» **Problem description**: Switch each "Screen dimensions" in the records below to "Display size" and write the lines out again, changing nothing else.

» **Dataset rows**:
= = =

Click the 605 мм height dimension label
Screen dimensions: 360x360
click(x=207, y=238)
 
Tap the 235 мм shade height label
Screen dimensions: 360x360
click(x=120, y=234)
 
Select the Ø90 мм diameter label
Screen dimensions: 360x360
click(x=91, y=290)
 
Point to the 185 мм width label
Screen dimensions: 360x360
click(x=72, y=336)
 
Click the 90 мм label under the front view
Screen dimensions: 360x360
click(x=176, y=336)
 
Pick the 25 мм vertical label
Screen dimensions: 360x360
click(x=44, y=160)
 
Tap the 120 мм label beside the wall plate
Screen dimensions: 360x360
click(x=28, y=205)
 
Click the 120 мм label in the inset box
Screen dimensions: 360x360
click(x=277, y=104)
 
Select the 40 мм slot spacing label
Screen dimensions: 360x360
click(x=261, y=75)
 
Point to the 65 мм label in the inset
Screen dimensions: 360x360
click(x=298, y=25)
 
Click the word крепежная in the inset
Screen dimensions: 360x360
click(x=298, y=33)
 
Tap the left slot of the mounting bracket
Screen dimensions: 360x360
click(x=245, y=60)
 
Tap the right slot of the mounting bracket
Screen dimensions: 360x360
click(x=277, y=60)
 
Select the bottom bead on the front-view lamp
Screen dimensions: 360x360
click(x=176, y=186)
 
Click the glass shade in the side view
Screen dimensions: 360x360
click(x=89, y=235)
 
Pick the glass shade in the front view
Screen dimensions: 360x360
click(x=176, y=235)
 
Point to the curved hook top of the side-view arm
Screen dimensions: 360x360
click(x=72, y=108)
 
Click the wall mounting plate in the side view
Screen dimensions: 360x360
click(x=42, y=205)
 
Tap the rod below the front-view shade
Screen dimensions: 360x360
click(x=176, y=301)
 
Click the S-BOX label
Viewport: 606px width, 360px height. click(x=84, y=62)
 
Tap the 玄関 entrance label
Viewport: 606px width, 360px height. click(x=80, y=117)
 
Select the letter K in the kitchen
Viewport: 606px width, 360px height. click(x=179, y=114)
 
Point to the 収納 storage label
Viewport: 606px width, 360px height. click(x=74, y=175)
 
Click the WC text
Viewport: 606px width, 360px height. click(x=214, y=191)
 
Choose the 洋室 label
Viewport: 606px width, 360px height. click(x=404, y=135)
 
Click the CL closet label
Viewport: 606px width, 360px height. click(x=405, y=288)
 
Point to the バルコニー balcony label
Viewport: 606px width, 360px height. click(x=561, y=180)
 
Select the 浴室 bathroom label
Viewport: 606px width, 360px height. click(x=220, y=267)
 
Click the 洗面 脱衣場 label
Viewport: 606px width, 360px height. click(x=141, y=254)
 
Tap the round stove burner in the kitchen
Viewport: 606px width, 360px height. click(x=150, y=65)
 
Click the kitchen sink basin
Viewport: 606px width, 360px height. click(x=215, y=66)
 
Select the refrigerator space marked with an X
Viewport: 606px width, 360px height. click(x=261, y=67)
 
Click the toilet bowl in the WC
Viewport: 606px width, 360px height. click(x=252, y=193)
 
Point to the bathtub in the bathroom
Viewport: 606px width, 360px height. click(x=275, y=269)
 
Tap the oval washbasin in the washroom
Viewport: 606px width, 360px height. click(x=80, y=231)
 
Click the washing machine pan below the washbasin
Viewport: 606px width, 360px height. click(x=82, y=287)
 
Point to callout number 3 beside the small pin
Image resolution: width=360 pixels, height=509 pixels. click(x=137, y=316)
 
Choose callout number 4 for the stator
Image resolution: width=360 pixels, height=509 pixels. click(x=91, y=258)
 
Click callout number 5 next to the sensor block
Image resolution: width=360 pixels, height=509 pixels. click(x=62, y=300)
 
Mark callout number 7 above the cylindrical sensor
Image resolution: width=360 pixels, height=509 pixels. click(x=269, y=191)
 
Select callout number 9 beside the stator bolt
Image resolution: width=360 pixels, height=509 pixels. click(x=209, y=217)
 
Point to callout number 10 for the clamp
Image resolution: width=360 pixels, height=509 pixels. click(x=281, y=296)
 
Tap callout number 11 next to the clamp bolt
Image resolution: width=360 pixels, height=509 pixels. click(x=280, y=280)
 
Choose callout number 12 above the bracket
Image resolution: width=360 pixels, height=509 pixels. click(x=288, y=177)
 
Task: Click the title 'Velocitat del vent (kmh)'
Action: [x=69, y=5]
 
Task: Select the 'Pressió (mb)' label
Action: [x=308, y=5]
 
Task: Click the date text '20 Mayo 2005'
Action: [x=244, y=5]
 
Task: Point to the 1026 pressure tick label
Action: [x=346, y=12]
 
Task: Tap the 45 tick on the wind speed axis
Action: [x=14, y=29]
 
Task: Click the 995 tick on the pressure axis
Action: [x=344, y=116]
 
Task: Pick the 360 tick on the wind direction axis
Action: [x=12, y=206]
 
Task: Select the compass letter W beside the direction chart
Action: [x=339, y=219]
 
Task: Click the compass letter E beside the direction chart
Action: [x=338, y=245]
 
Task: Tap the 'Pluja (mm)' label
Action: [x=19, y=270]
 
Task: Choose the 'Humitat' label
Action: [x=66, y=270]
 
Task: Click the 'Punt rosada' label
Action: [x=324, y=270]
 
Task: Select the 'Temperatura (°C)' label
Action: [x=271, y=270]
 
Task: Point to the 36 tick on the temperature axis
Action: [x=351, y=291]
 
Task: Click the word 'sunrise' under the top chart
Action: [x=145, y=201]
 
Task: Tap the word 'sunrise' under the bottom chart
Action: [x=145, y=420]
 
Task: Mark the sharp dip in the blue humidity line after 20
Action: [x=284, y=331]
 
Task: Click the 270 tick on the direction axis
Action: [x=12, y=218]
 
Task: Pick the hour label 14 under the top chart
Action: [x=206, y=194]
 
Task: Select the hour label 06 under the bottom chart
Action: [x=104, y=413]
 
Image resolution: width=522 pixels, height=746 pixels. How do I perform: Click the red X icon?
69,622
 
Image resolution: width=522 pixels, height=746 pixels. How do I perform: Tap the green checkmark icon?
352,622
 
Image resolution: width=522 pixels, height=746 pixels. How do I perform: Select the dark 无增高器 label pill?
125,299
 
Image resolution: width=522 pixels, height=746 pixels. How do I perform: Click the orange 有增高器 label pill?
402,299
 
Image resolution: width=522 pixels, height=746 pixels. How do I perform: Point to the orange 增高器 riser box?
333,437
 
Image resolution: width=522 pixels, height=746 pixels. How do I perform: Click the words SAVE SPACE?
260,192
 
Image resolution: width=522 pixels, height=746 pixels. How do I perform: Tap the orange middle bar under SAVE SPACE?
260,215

= = =

» **Exercise response**:
Click the 605 мм height dimension label
Display size: 360x360
click(x=207, y=238)
 
Tap the 235 мм shade height label
Display size: 360x360
click(x=120, y=234)
 
Select the Ø90 мм diameter label
Display size: 360x360
click(x=91, y=290)
 
Point to the 185 мм width label
Display size: 360x360
click(x=72, y=336)
 
Click the 90 мм label under the front view
Display size: 360x360
click(x=176, y=336)
 
Pick the 25 мм vertical label
Display size: 360x360
click(x=44, y=160)
 
Tap the 120 мм label beside the wall plate
Display size: 360x360
click(x=28, y=205)
 
Click the 120 мм label in the inset box
Display size: 360x360
click(x=277, y=104)
 
Select the 40 мм slot spacing label
Display size: 360x360
click(x=261, y=75)
 
Point to the 65 мм label in the inset
Display size: 360x360
click(x=298, y=25)
 
Click the word крепежная in the inset
Display size: 360x360
click(x=298, y=33)
 
Tap the left slot of the mounting bracket
Display size: 360x360
click(x=245, y=60)
 
Tap the right slot of the mounting bracket
Display size: 360x360
click(x=277, y=60)
 
Select the bottom bead on the front-view lamp
Display size: 360x360
click(x=176, y=186)
 
Click the glass shade in the side view
Display size: 360x360
click(x=89, y=235)
 
Pick the glass shade in the front view
Display size: 360x360
click(x=176, y=235)
 
Point to the curved hook top of the side-view arm
Display size: 360x360
click(x=72, y=108)
 
Click the wall mounting plate in the side view
Display size: 360x360
click(x=42, y=205)
 
Tap the rod below the front-view shade
Display size: 360x360
click(x=176, y=301)
 
Click the S-BOX label
Viewport: 606px width, 360px height. click(x=84, y=62)
 
Tap the 玄関 entrance label
Viewport: 606px width, 360px height. click(x=80, y=117)
 
Select the letter K in the kitchen
Viewport: 606px width, 360px height. click(x=179, y=114)
 
Point to the 収納 storage label
Viewport: 606px width, 360px height. click(x=74, y=175)
 
Click the WC text
Viewport: 606px width, 360px height. click(x=214, y=191)
 
Choose the 洋室 label
Viewport: 606px width, 360px height. click(x=404, y=135)
 
Click the CL closet label
Viewport: 606px width, 360px height. click(x=405, y=288)
 
Point to the バルコニー balcony label
Viewport: 606px width, 360px height. click(x=561, y=180)
 
Select the 浴室 bathroom label
Viewport: 606px width, 360px height. click(x=220, y=267)
 
Click the 洗面 脱衣場 label
Viewport: 606px width, 360px height. click(x=141, y=254)
 
Tap the round stove burner in the kitchen
Viewport: 606px width, 360px height. click(x=150, y=65)
 
Click the kitchen sink basin
Viewport: 606px width, 360px height. click(x=215, y=66)
 
Select the refrigerator space marked with an X
Viewport: 606px width, 360px height. click(x=261, y=67)
 
Click the toilet bowl in the WC
Viewport: 606px width, 360px height. click(x=252, y=193)
 
Point to the bathtub in the bathroom
Viewport: 606px width, 360px height. click(x=275, y=269)
 
Tap the oval washbasin in the washroom
Viewport: 606px width, 360px height. click(x=80, y=231)
 
Click the washing machine pan below the washbasin
Viewport: 606px width, 360px height. click(x=82, y=287)
 
Point to callout number 3 beside the small pin
Image resolution: width=360 pixels, height=509 pixels. click(x=137, y=316)
 
Choose callout number 4 for the stator
Image resolution: width=360 pixels, height=509 pixels. click(x=91, y=258)
 
Click callout number 5 next to the sensor block
Image resolution: width=360 pixels, height=509 pixels. click(x=62, y=300)
 
Mark callout number 7 above the cylindrical sensor
Image resolution: width=360 pixels, height=509 pixels. click(x=269, y=191)
 
Select callout number 9 beside the stator bolt
Image resolution: width=360 pixels, height=509 pixels. click(x=209, y=217)
 
Point to callout number 10 for the clamp
Image resolution: width=360 pixels, height=509 pixels. click(x=281, y=296)
 
Tap callout number 11 next to the clamp bolt
Image resolution: width=360 pixels, height=509 pixels. click(x=280, y=280)
 
Choose callout number 12 above the bracket
Image resolution: width=360 pixels, height=509 pixels. click(x=288, y=177)
 
Task: Click the title 'Velocitat del vent (kmh)'
Action: [x=69, y=5]
 
Task: Select the 'Pressió (mb)' label
Action: [x=308, y=5]
 
Task: Click the date text '20 Mayo 2005'
Action: [x=244, y=5]
 
Task: Point to the 1026 pressure tick label
Action: [x=346, y=12]
 
Task: Tap the 45 tick on the wind speed axis
Action: [x=14, y=29]
 
Task: Click the 995 tick on the pressure axis
Action: [x=344, y=116]
 
Task: Pick the 360 tick on the wind direction axis
Action: [x=12, y=206]
 
Task: Select the compass letter W beside the direction chart
Action: [x=339, y=219]
 
Task: Click the compass letter E beside the direction chart
Action: [x=338, y=245]
 
Task: Tap the 'Pluja (mm)' label
Action: [x=19, y=270]
 
Task: Choose the 'Humitat' label
Action: [x=66, y=270]
 
Task: Click the 'Punt rosada' label
Action: [x=324, y=270]
 
Task: Select the 'Temperatura (°C)' label
Action: [x=271, y=270]
 
Task: Point to the 36 tick on the temperature axis
Action: [x=351, y=291]
 
Task: Click the word 'sunrise' under the top chart
Action: [x=145, y=201]
 
Task: Tap the word 'sunrise' under the bottom chart
Action: [x=145, y=420]
 
Task: Mark the sharp dip in the blue humidity line after 20
Action: [x=284, y=331]
 
Task: Click the 270 tick on the direction axis
Action: [x=12, y=218]
 
Task: Pick the hour label 14 under the top chart
Action: [x=206, y=194]
 
Task: Select the hour label 06 under the bottom chart
Action: [x=104, y=413]
 
Image resolution: width=522 pixels, height=746 pixels. How do I perform: Click the red X icon?
69,622
 
Image resolution: width=522 pixels, height=746 pixels. How do I perform: Tap the green checkmark icon?
352,622
 
Image resolution: width=522 pixels, height=746 pixels. How do I perform: Select the dark 无增高器 label pill?
125,299
 
Image resolution: width=522 pixels, height=746 pixels. How do I perform: Click the orange 有增高器 label pill?
402,299
 
Image resolution: width=522 pixels, height=746 pixels. How do I perform: Point to the orange 增高器 riser box?
333,437
 
Image resolution: width=522 pixels, height=746 pixels. How do I perform: Click the words SAVE SPACE?
260,192
 
Image resolution: width=522 pixels, height=746 pixels. How do I perform: Tap the orange middle bar under SAVE SPACE?
260,215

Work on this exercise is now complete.